For Lynne and me, this is a gathering we always look forward to. We still laugh at the memory of last year's dinner in Rancho Mirage, when President Ford called the room to silence, lowered his voice, drew us into his confidence -- and announced that he was Deep Throat. (Laughter.)

Another very eventful year, obviously, has passed since that last meeting in California. Obviously, a great many newsworthy moments have come and gone, many of them because of the men and women of the United States military. They never let this country down, and they make Americans proud each and every day.

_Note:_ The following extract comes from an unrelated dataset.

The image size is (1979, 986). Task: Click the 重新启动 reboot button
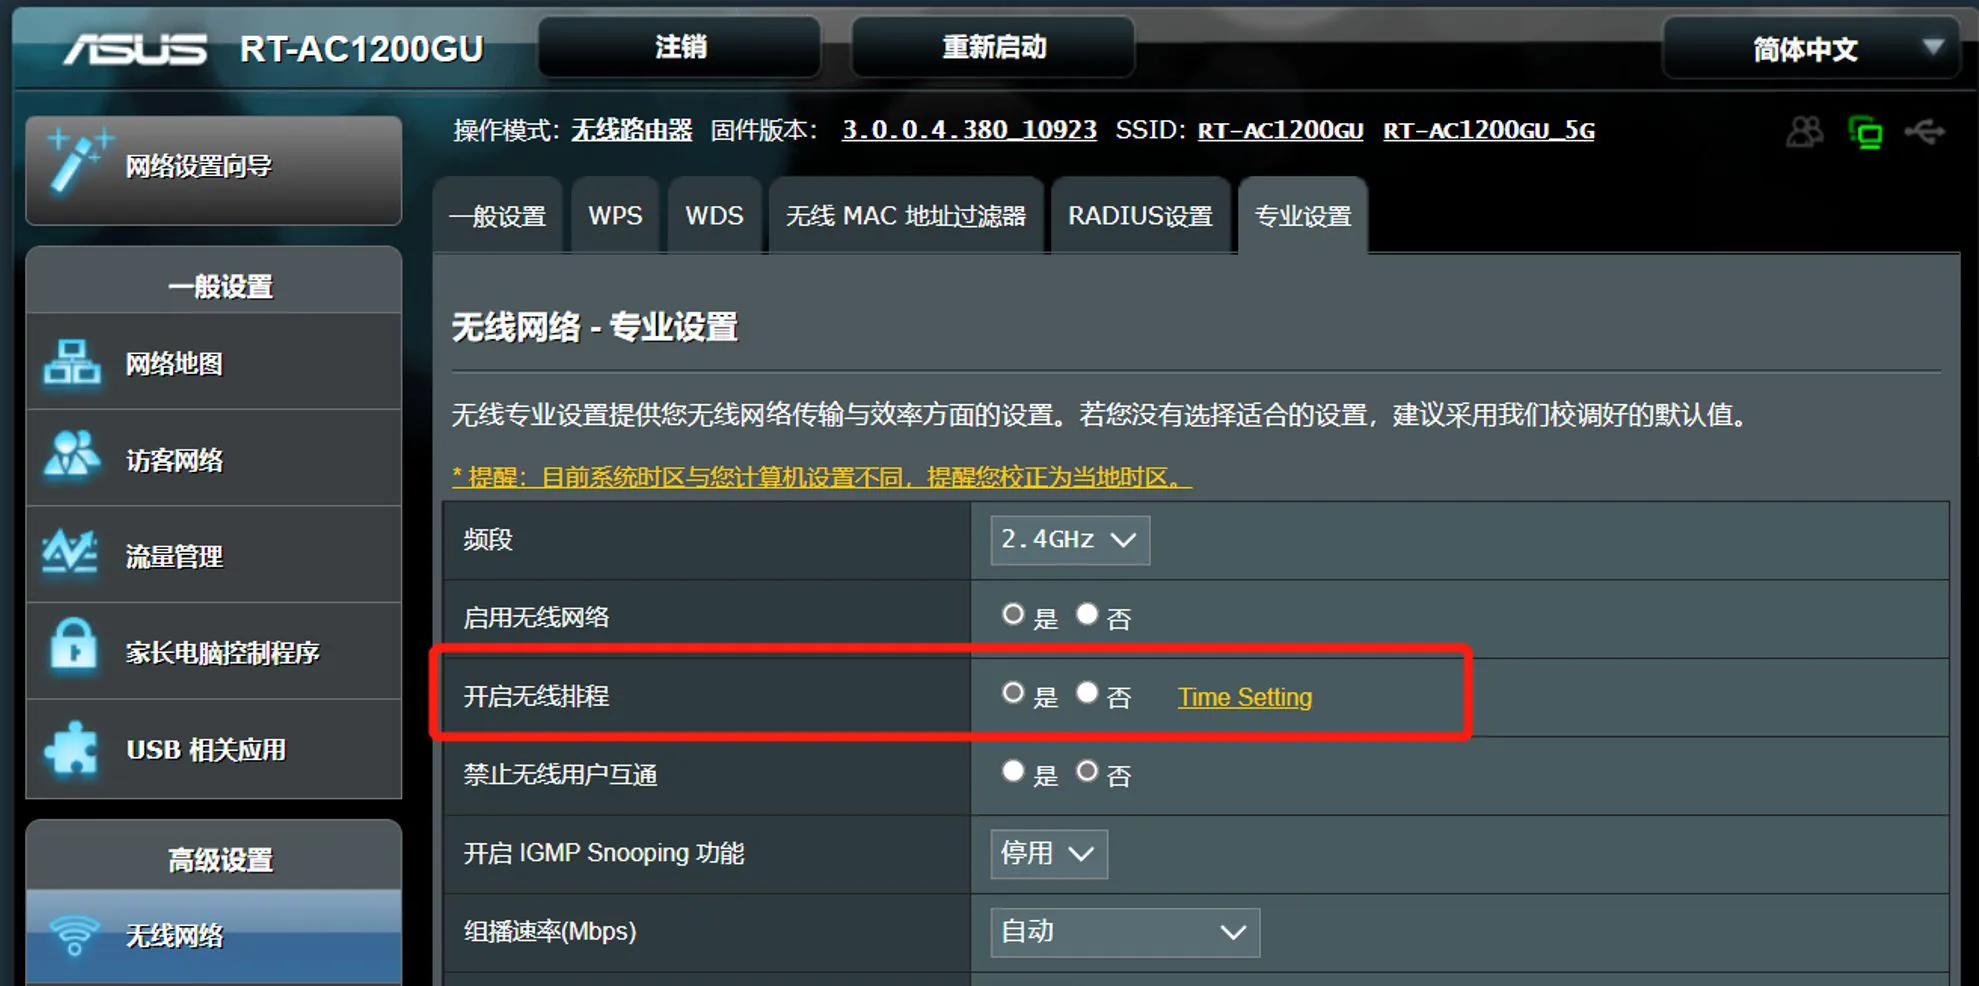click(993, 47)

I'm delighted that the men and women of the Armed Forces have been chosen to receive this year's Gerald R. Ford Medal for Distinguished Public Service. We're not a country that takes our military for granted. Even in the quietest of times, Americans have always understood that our men and women in uniform are the ones who assure stability and keep the peace. And in a time like the present, we have daily reminders of the kind of courage and skill that have kept this country free.

The conditions in this war are some of the most difficult a person can imagine -- whether tracking terrorists on frozen mountain ridges in Afghanistan or wearing heavy gear and carrying packs in desert temperatures of 125 degrees. Many of our people work seven days a week, on shifts of 14, 16, 18 hours or more. And they've showed the patience, precision, and determination that are going to win this war.

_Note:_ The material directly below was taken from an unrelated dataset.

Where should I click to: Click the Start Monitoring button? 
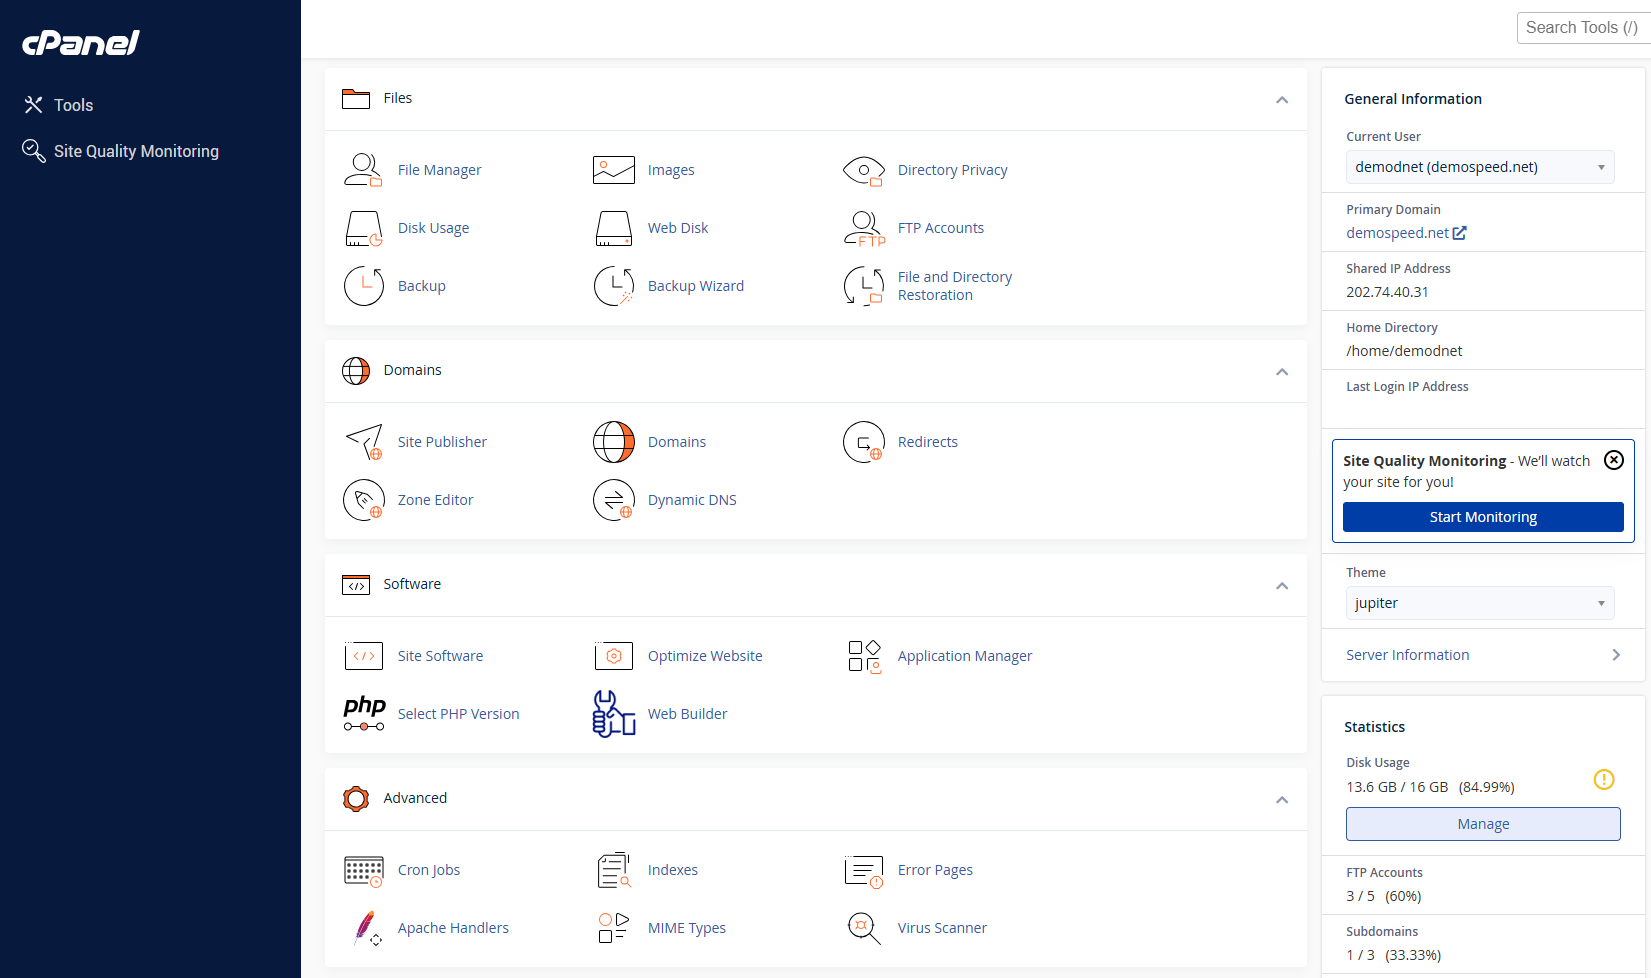click(1482, 517)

Above all, our men and women in uniform have lived up to the noble traditions of the United States military. They take seriously the job they've been given, and the oath that they have taken. They give all that is in them to carry out their missions and to conduct themselves with honor. And as a partial measure of all they have achieved, let me point out just some of the decorations earned since 9/11: 371 Silver Stars, 24 Distinguished Service Crosses, and a Medal of Honor, posthumously awarded to an Army First Sergeant who single-handedly killed 50 of the enemy and saved the lives of over a hundred American soldiers. This generation of our military is writing an extraordinary chapter in the history of freedom. The citizens of this nation are filled with gratitude and we stand in awe before all the men and women who defend the United States of America.

President Bush has given responsibility for the well being of our military to some very fine leaders. The Chairman of the Joint Chiefs of Staff, General Peter Pace -- the first Marine ever to serve in that office -- is a superb officer. And our Secretary of Defense is one of the great public servants of our time, Donald Rumsfeld. I've heard it suggested on occasion that Don might even be the best Secretary of Defense we've ever had. Well, he's pretty close. (Laughter.) But without question Don does hold a very special distinction because, after all, he is the only man to serve as Secretary of Defense in two different centuries. (Laughter.)

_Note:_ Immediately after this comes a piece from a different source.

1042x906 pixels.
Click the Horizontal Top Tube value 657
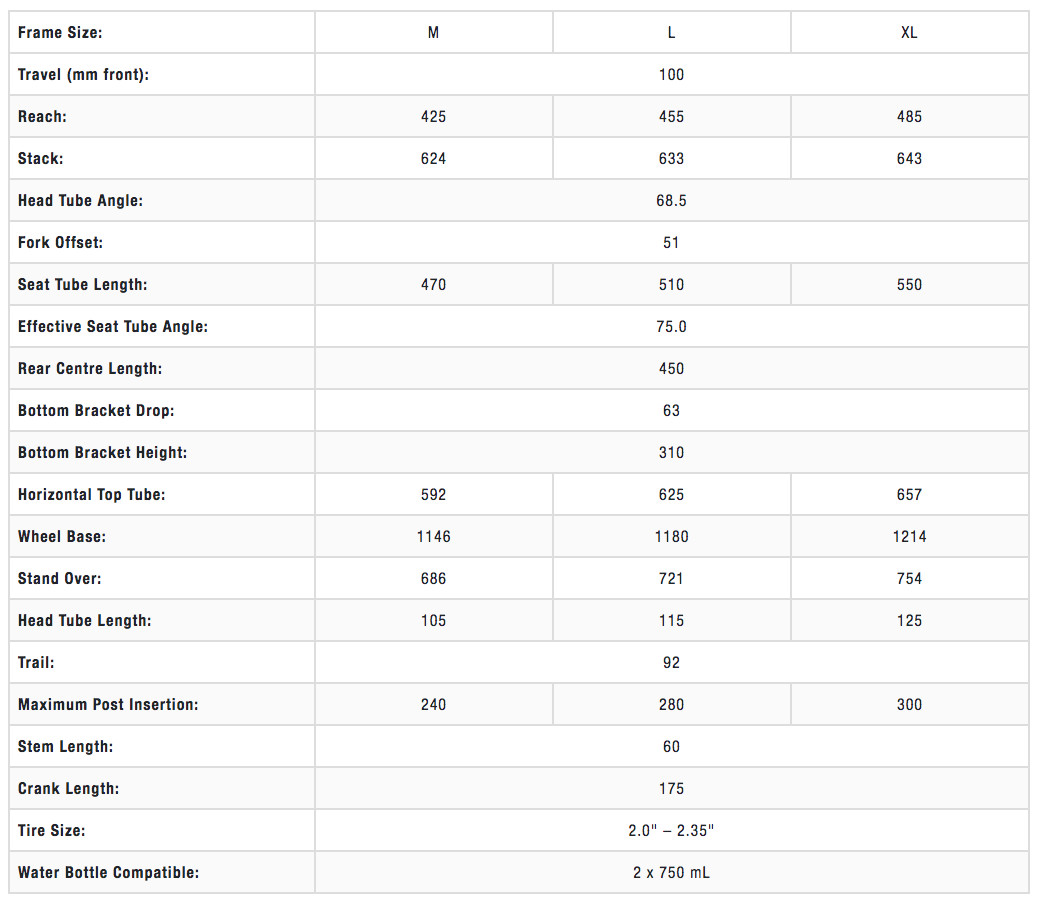[909, 495]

Everyone here knows I've worked closely with Don for many years, and that my career would not have been the same but for the confidence he placed in me a long time ago. I have always considered him to be the very ideal of a public servant -- a man of rectitude, loyalty, and integrity. He asks a great deal of those who work for him, but never more than he demands of himself. Throughout the military and indeed throughout the country, you'll find people who have never met Don Rumsfeld, but who look to him as a role model. And those of us who know Don are extremely fortunate to have his friendship and all that goes with it -- the wisdom, the humor, and the great personal decency in the man.

Not long ago, Gerald Ford himself said that President Bush made a wise choice in Don Rumsfeld, because he was, "extremely well suited to take on this challenge and contend with a bureaucracy that has a built-in resistance to change." President Ford continued, "Successfully carrying out these missions, against stiff resistance takes someone with a certain amount of steel."

That "certain amount of steel" is exactly what we've needed in the E Ring of the Pentagon these last five years as the United States of America is a stronger and safer nation thanks to the intellect, the judgment, and the character of Secretary Rumsfeld. With that, I am pleased to present him now. And I give you a great American: Our colleague, our friend, Secretary of Defense, Donald Rumsfeld. (Applause.)